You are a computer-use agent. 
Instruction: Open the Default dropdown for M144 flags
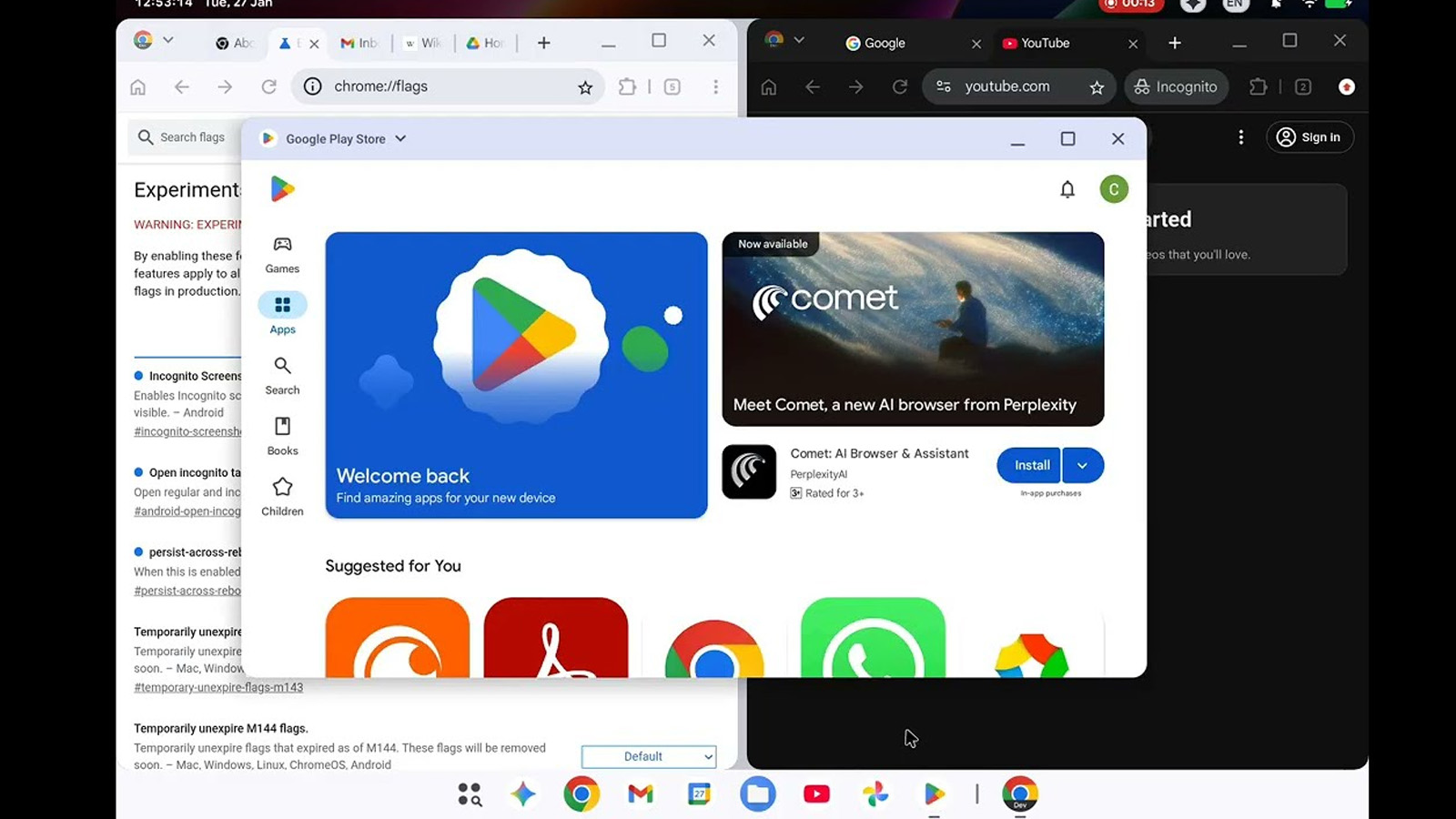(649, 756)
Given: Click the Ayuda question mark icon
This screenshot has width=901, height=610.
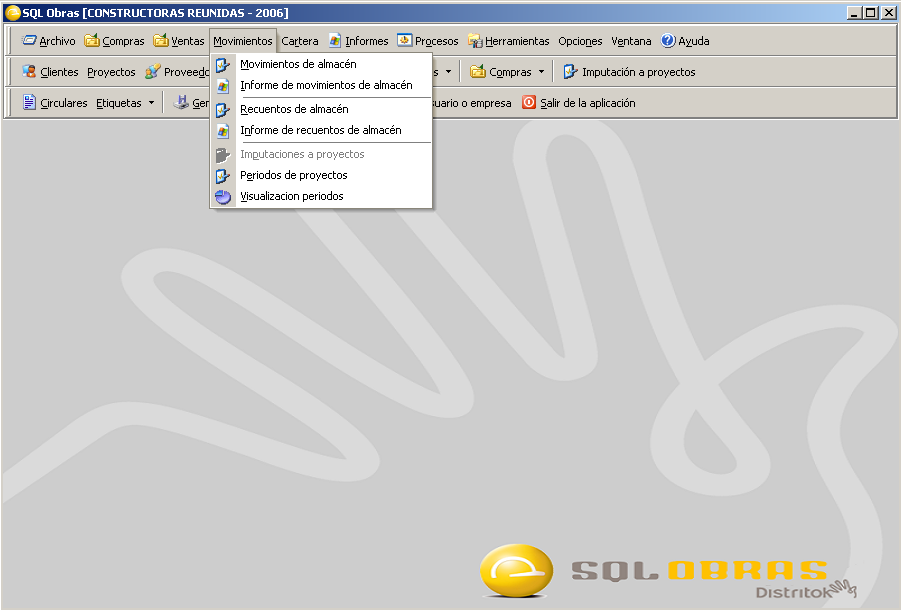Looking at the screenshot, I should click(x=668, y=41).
┄┄┄┄┄┄┄┄┄┄┄┄┄┄┄┄┄┄┄┄
**GIVEN INSTRUCTION:**
Reproduce every line of the data above word for word, leaving the pictures out of your answer.

**CORRECT OUTPUT:**
You are a computer-use agent. 
Instruction: Open the Default dropdown for M144 flags
(649, 756)
Given: Click the Ayuda question mark icon
This screenshot has width=901, height=610.
Looking at the screenshot, I should click(x=668, y=41).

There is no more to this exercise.